NVIDIA CUDA Driver Vulnerability Allows GPU Memory Hijacking in Multi-Tenant AI Cloud Environments
Overview
A critical privilege escalation vulnerability was identified in the NVIDIA CUDA driver, affecting how GPU memory is isolated between different processes and containers. The flaw, designated 'GPUSnoop,' allowed a low-privilege process running in one container to read and write to arbitrary memory locations on a GPU being used by another, completely separate container on the same host machine. This breaks the security model of multi-tenant AI platforms like AWS SageMaker, GCP Vertex AI, and Azure ML. An attacker could rent a cheap GPU instance, deploy a malicious inference workload, and use the exploit to access the GPU memory of other tenants. This would allow them to steal sensitive data being processed (e.g., proprietary datasets, financial information), capture entire AI models loaded into VRAM, or inject malicious data into another user's training or inference job, effectively poisoning their model. The root cause was a race condition in the driver's Unified Virtual Memory (UVM) subsystem when handling page table updates. The discovery was made by researchers at the Georgia Institute of Technology and required deep knowledge of GPU architecture and driver internals.
Affected Systems
Testing Guide
1. On a multi-GPU system or a shared host, run `nvidia-smi` to check the installed driver version. If it is below `550.40.10`, you are vulnerable. 2. A specialized proof-of-concept tool is required to test for memory access violations. Refer to the official NVIDIA security bulletin for testing utilities. 3. In a controlled environment, deploy two separate containers requesting fractional GPUs on the same physical device. Attempt to use the PoC from one container to read memory allocated by a process in the second container.
Mitigation Steps
1. Update NVIDIA drivers on all host machines to version `550.40.10` or newer. 2. Cloud customers should ensure their cloud provider has patched the underlying host infrastructure.
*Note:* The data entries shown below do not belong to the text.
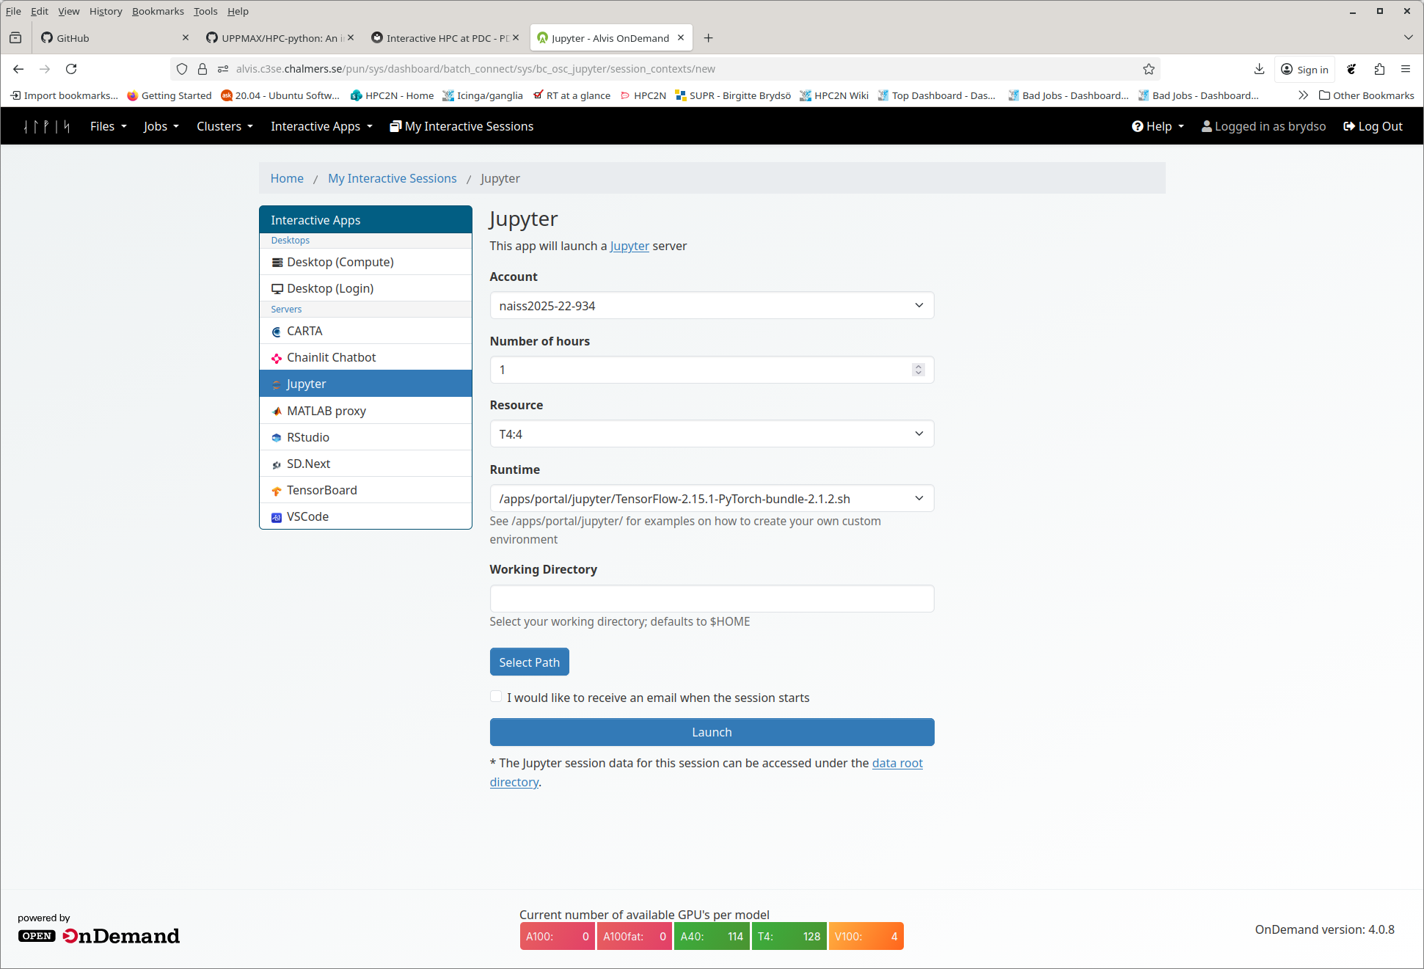Click the VSCode icon in sidebar

coord(277,517)
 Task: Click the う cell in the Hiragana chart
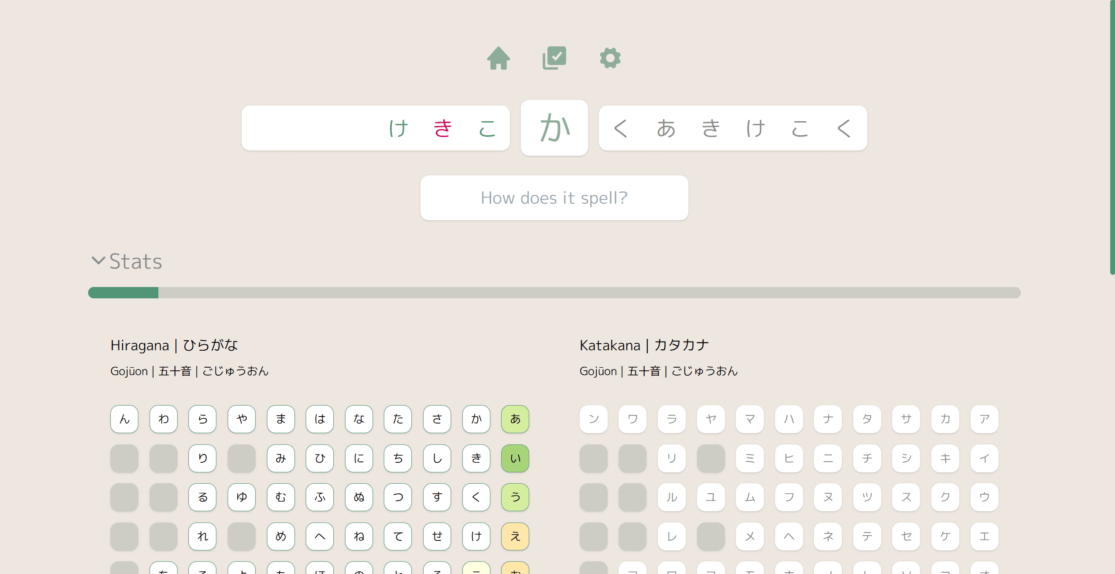point(515,497)
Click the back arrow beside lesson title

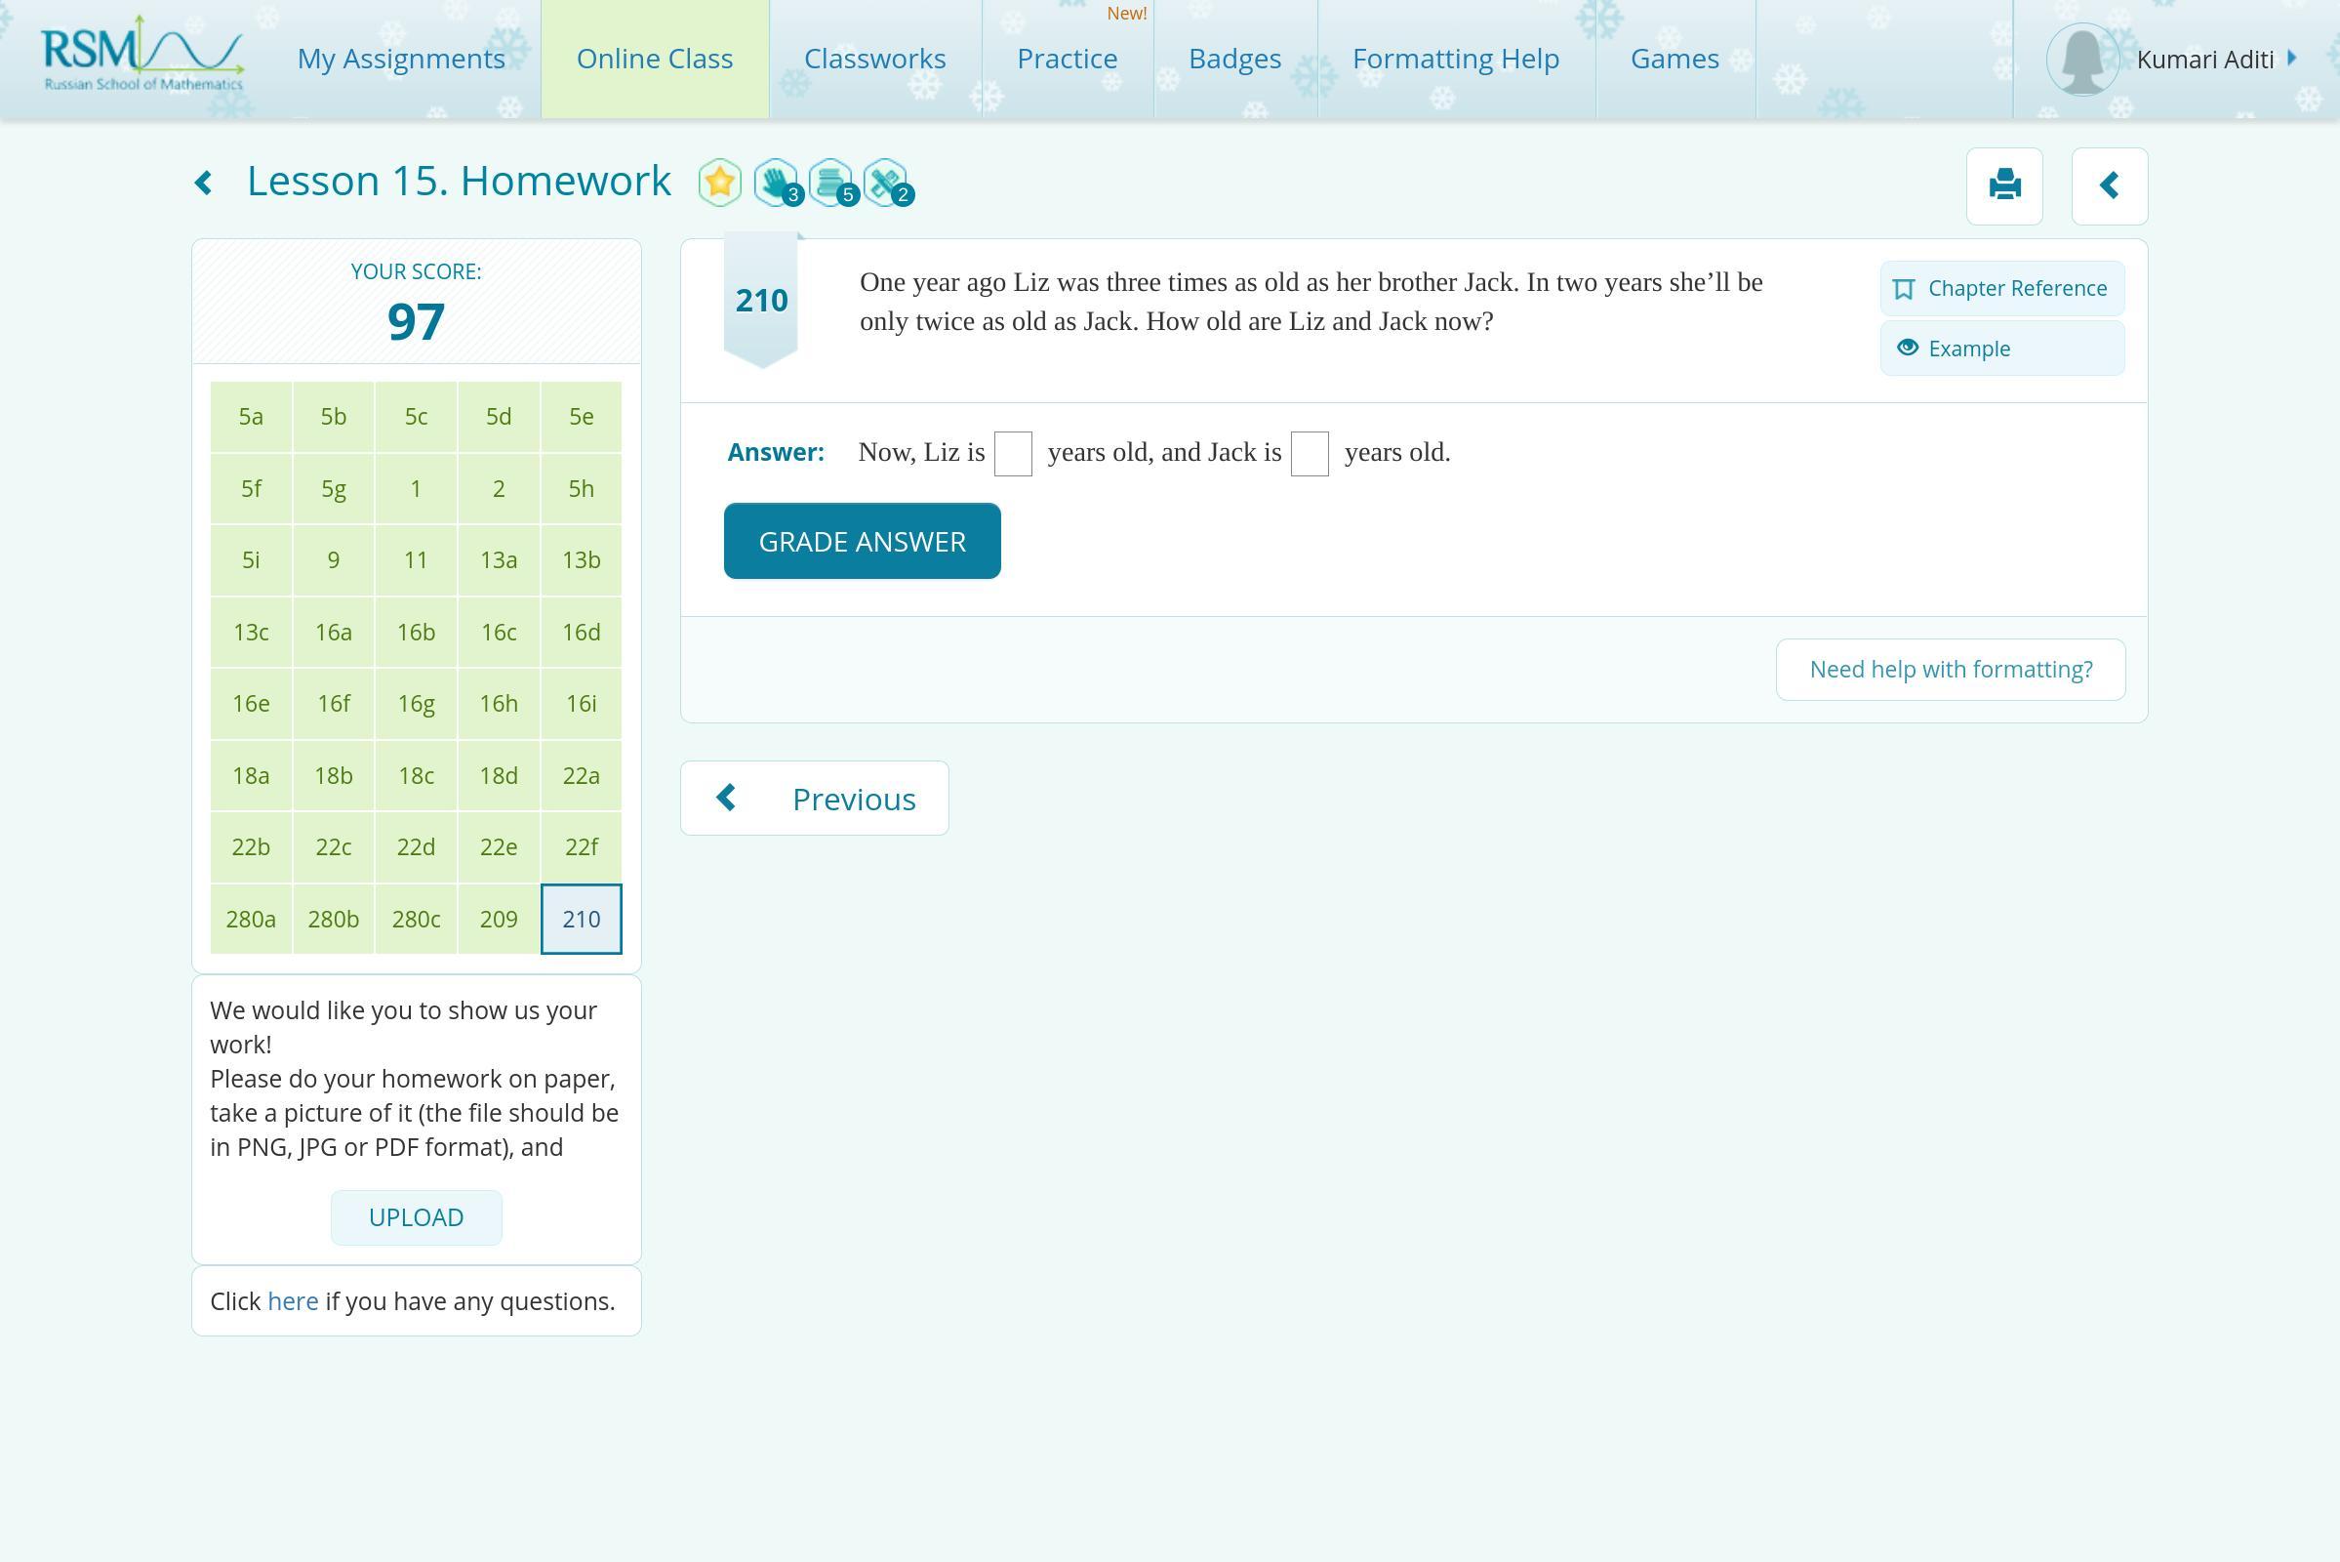click(204, 183)
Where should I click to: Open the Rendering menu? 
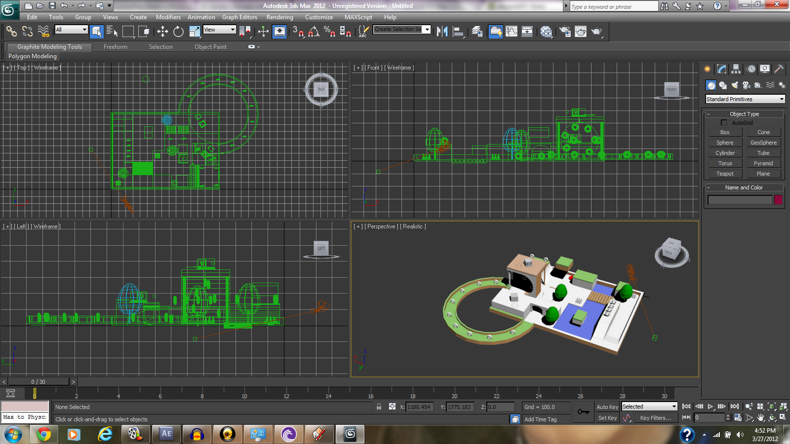point(279,17)
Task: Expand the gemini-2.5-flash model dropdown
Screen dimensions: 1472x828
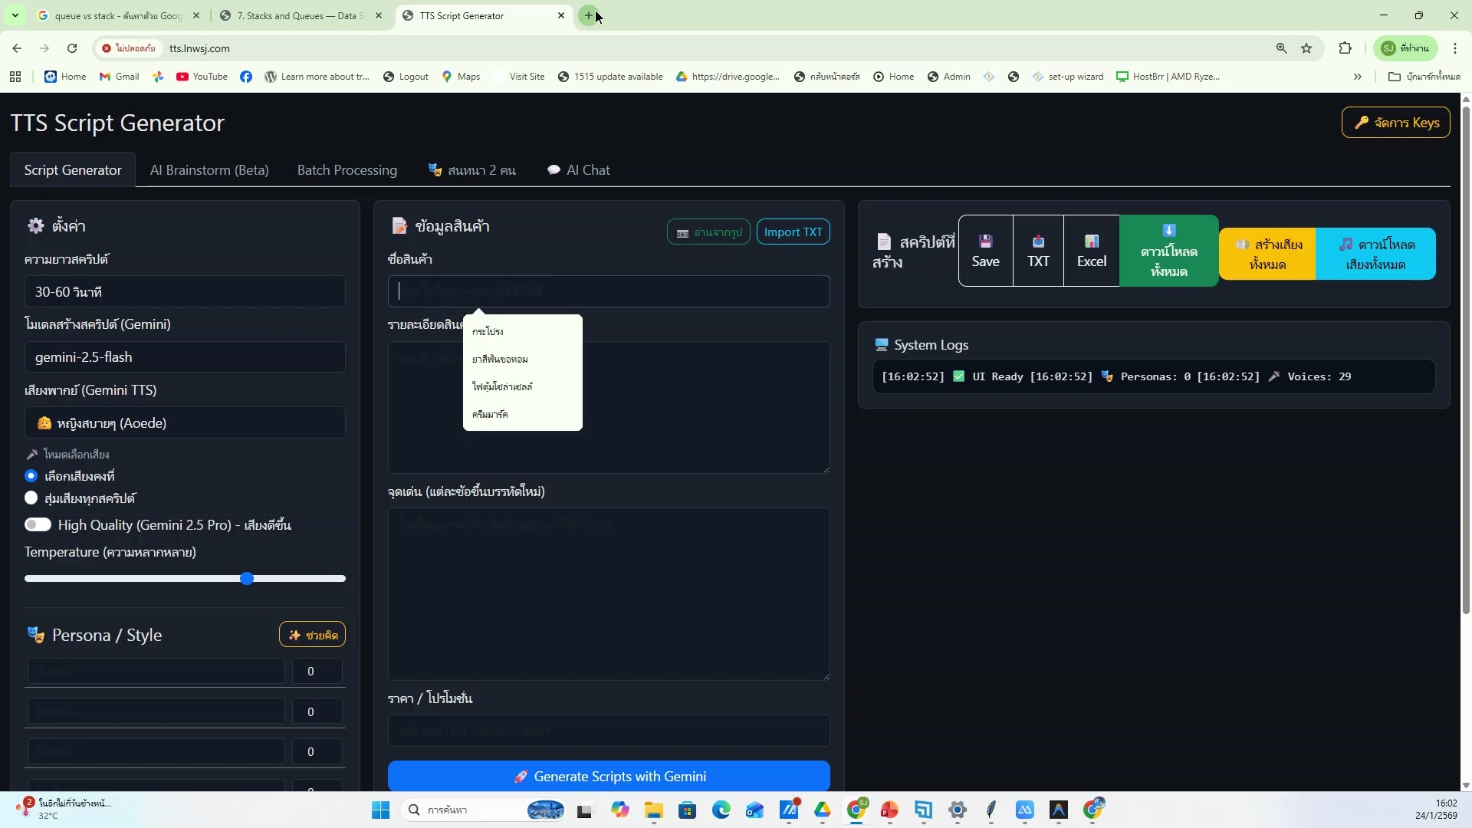Action: pyautogui.click(x=184, y=357)

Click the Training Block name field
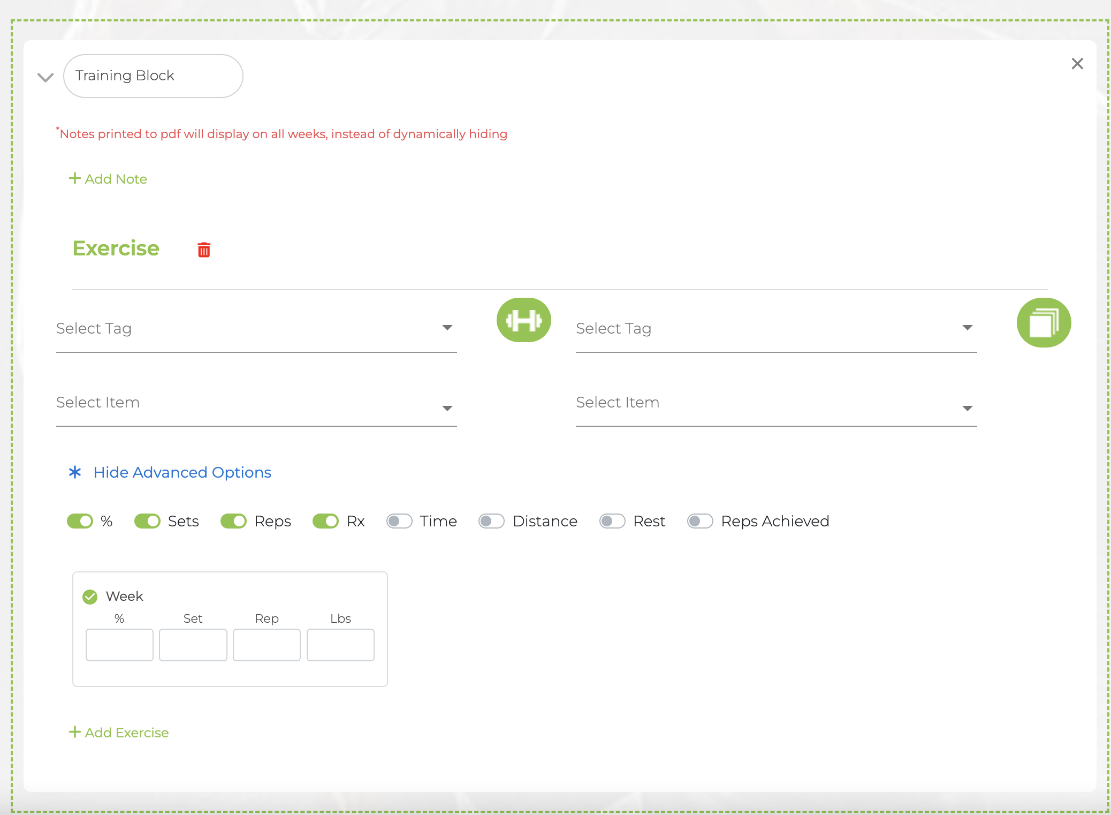(153, 76)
Follow provider-specific guidance for restarting or redeploying instances to receive the patch. 3. For highly sensitive workloads, consider using dedicated, single-tenant GPU instances until the patch is fully deployed and verified. 4. Monitor GPU performance and memory access logs for anomalous patterns that could indicate an exploit attempt.
Patch Details
Patched in NVIDIA driver version 550.40.10. Cloud providers like AWS, GCP, and Azure have rolled out patched base images and host updates.